Assignment: Your answer must be an exact copy of the entries below, with every picture removed.
________________________
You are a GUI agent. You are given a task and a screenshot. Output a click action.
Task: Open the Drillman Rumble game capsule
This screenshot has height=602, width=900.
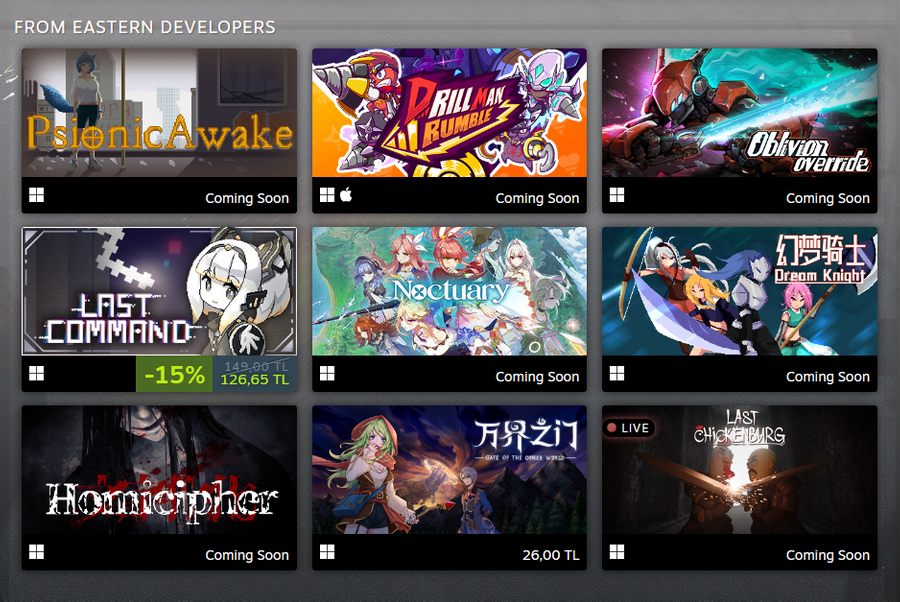[x=449, y=112]
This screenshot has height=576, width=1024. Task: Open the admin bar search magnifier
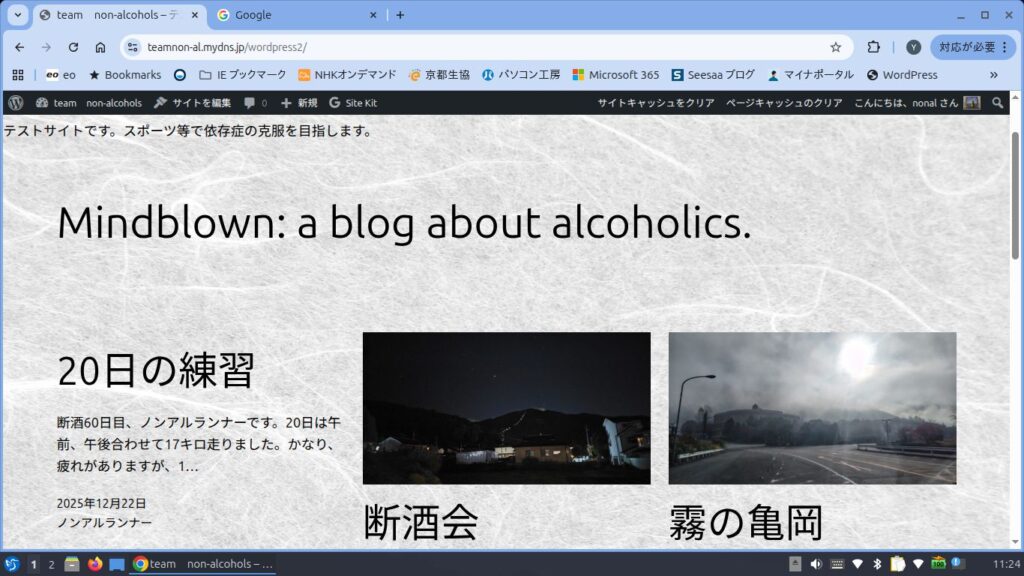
________________________
Written solution:
You are a GUI agent. You are given a task and a screenshot. Output a click action.
Task: Open the Drillman Rumble game capsule
This screenshot has height=602, width=900.
[x=449, y=112]
This screenshot has height=576, width=1024. Task: Open the admin bar search magnifier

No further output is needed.